Huelga decir que tal determinación apresuró y cristalizó una idea que ya tenía Rimet: hacer una Copa Mundial de fútbol. Ella, de hecho, finalmente se realizaría dos años antes de la cita estadounidense (1930) y en el país del doble campeón olímpico (Uruguay). Golpetazo de Rimet.
Y pese a que el fútbol y el olimpismo recompusieron relaciones y de ahí para adelante nunca más hubo veto al balompié, es un hecho que el COI y la FIFA han mantenido distancia una de la otra, lo que ha derivado en que el fútbol nunca haya tenido mucha relevancia en los Juegos y que tampoco este se haya interesado mucho en obtenerla.
Por eso es que cuando se está enfrentado a un torneo Preolímpico clasificatorio —como es el que vivirá Chile y el resto de Sudamérica este mes— uno sabe de antemano que más que las ansias competitivas en los participantes lo que prima es el honor de ser parte de una cita tradicional y emblemática.

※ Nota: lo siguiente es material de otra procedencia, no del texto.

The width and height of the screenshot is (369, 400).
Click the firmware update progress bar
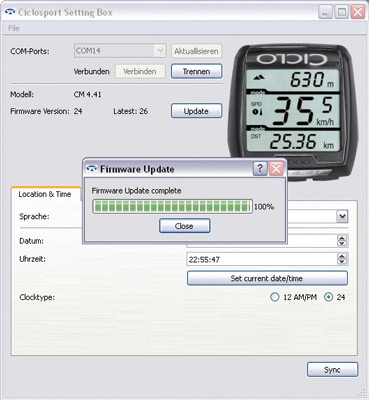[x=172, y=207]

Con eso en mente y, por cierto, con la ilusión de que el equipo chileno sea capaz de emular aquella memorable participación en los Juegos Olímpicos de Sydney donde la Roja logró una meritoria medalla de bronce, es que la cita preolímpica adquiere cierta importancia competitiva que, claro, debe ser lo que aliente y motive a los jugadores. El deporte es competencia por definición.

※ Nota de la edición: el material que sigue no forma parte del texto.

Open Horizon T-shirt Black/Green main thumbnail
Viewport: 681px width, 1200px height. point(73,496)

Pero de verdad, clasificar a Tokio es la meta pero no es lo único trascendente.
Lo que también habría que ponerle como objetivo a esta Sub 23 es que eleve su capacidad colectiva y exponga una forma de juego que evidencie el sentir técnico de quienes hoy conducen las selecciones mayores. Es decir, dicho en palabras más claras, lo que podría verse como un triunfo es que esta escuadra refleje los conceptos de los jefes técnicos colombianos —Reinaldo Rueda y Bernardo Redín—, algo que no han logrado en los amistosos de la Sub 23 ni menos en la selección adulta, en cualquiera de sus versiones (amistosos y la Copa América de Brasil).
No es todo.
También debe ser una pretensión —o tal vez, una exigencia— que luego del Preolímpico en el balance serio se pueda contar con algún puñado o grupo de jugadores como candidatos al recambio de la Roja para los desafíos que vienen (Copa América, eliminatorias y, ojalá, Mundial de Qatar).
¿Será posible?
Difícil, claro. Parece una utopía. Pero de eso se trata un sueño.